Enough for Today

clusters of pumpkin scattered in the field

The sign read: There are two seasons; Autumn and Waiting for Autumn.

Funny but it’s somewhat true. Here it is just after the autumnal equinox, the day when theoretically day and night are just about equal.

In January till March and April I’m planning my garden, but thinking of harvest. From May and onward we’re planting our garden, tending our garden, and planning on the harvest. At this point in the year, we are rejoicing over the harvest and… Our garden is still producing and the song Summertime comes to the mind and could come to the lips if singing it were possible. Summertime and the living is easy…

Summertime and the livin’ is easy
Fish are jumpin’ and the cotton is high
Oh, your daddy’s rich and your ma is good lookin’
So hush, little baby, don’t you cry

One of these mornings
You gonna rise up singin’
Yes, you’ll spread your wings
And you’ll take to the sky
Mm, but ’til that morning
There is nothin’ can harm you
Yes, with daddy and mommy standin’ by

And so you have it. In a nutshell, this time of year (yes, I know it says Summertime but autumn is the real queen here) when nature is producing her bounty and we’re living in the ‘high cotton’ of the year.

I’m not forced to run the air conditioner because of the oppressive high heat, neither are we needing to heat the house because of the cold. The tomatoes, squash, melons, and garden abundance is all around us.

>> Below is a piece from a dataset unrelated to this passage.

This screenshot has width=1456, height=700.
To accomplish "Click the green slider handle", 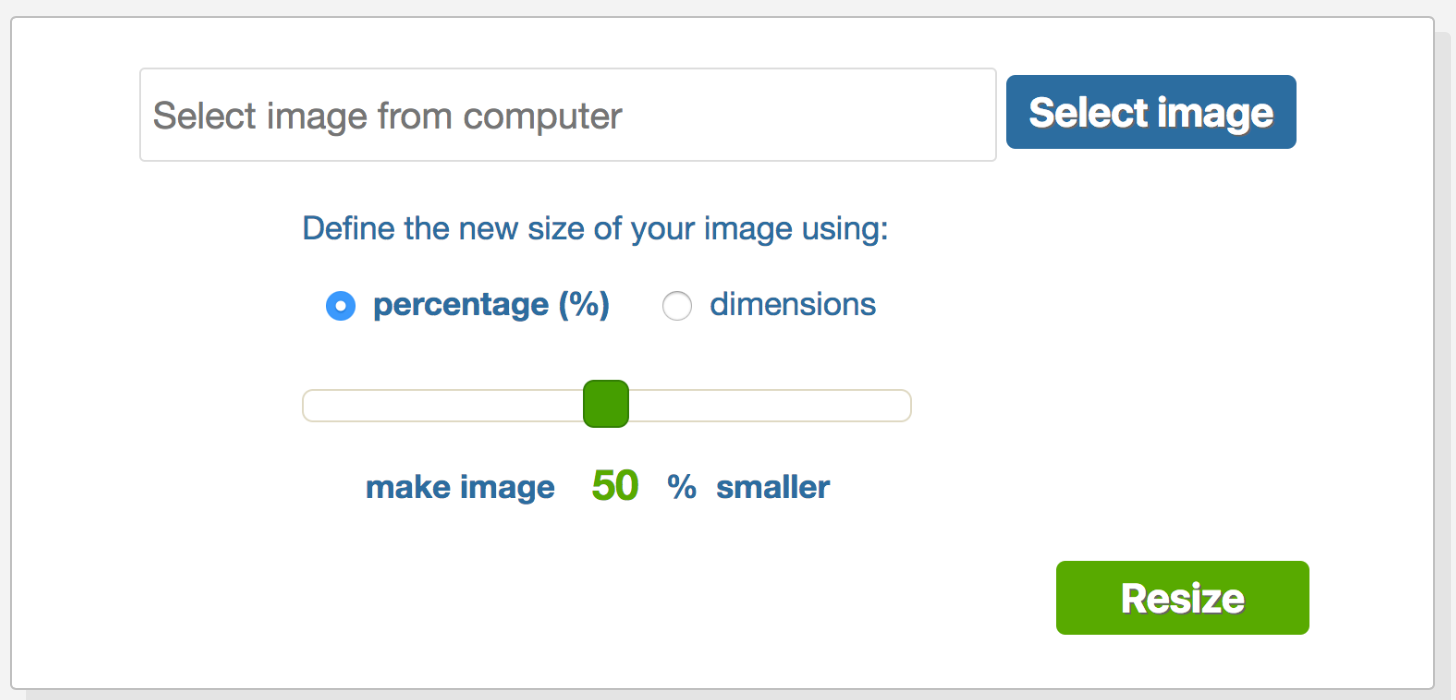I will tap(606, 404).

Every year at this time I’m also reminded of the poem by the New England poet James Whitcomb Riley, The Frost is on the Punkin…

Most of us have forgotten the story of the First Thanksgiving. How after the death of nearly half of the original Pilgrims those first settlers struggled to learn to farm and grow enough food for themselves to survive. That year they were joined with the Indians who had helped them learn survival skills coming together to give thanks.

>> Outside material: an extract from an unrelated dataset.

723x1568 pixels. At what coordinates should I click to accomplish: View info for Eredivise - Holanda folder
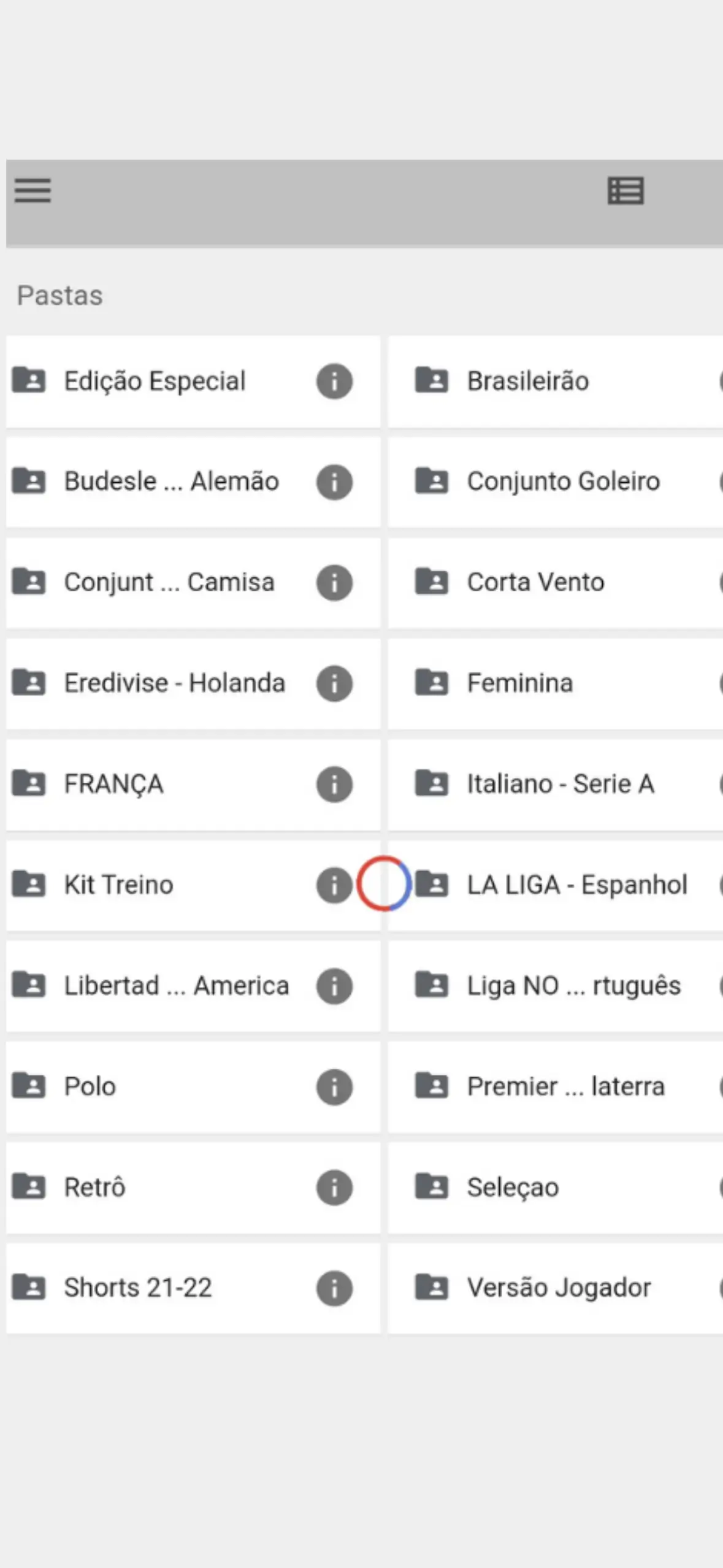point(334,683)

Pumpkins…and The Fodder’s in the Shock are two staple foods pumpkins and (corn) fodder for those first settlers.

Of course by James Whitcomb Riley’s time in New England, there was a blending of the new world and the old world. The local bounty that the land provided plus the old-world animals and crops; milk cows and their abundance, the turkeys and chickens and old-world fowls and crops such as wheat, barley, rye.

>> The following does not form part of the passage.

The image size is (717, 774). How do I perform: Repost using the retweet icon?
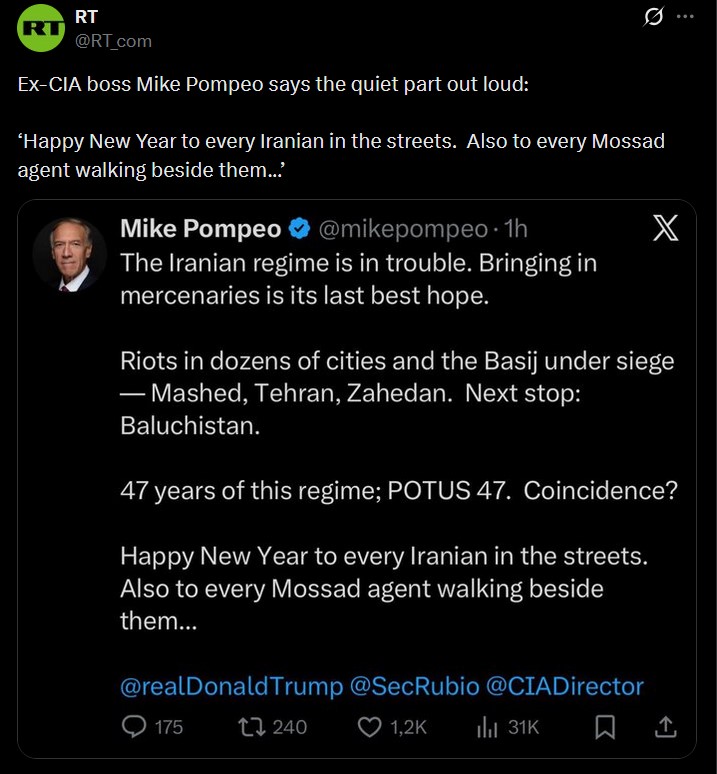coord(249,726)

When the frost is on the punkin and the fodder’s in the shock,

And you hear the kyouck and gobble of the struttin’ turkey-cock,

And the clackin’ of the guineys, and the cluckin’ of the hens,

And the rooster’s hallylooyer as he tiptoes on the fence;

O, it’s then’s the times a feller is a-feelin’ at his best,

With the risin’ sun to greet him from a night of peaceful rest,

As he leaves the house, bareheaded, and goes out to feed the stock,

When the frost is on the punkin and the fodder’s in the shock.

There are several more stanzas if you would like to read the whole poem: https://www.poetryfoundation.org/poems/44956/when-the-frost-is-on-the-punkin

It is still one of the wonders of my world how this time of year feels like a peaceful rest. Yes, it’s a time of gathering in, of making use of those blessings God gives us, and also a time for thanksgiving.

As the rays of sunshine fall softly around us shimmering like golden drops as the snow in the snow globe glitters when the snow falls. These are the tent door moments.

The old Eskimo woman told the reporter, ‘It isn’t winter I fear. In winter I’m at the ready, pitting my will against the harsh weather. No, it’s summer when it’s peaceful and warm and I sit by my tent door, lulled into the serene dream. It’s so easy to be lured into thinking—or not thinking. I’m afraid I’ll just fall asleep and not think to wake up.’

Ecclesiastes 7:10  Say not thou, What is the cause that the former days were better than these? for thou dost not enquire wisely concerning this.

14  In the day of prosperity be joyful, but in the day of adversity consider: God also hath set the one over against the other, to the end that man should find nothing after him.

Ecclesiastes 8:15  Then I commended mirth, because a man hath no better thing under the sun, than to eat, and to drink, and to be merry: for that shall abide with him of his labour the days of his life, which God giveth him under the sun.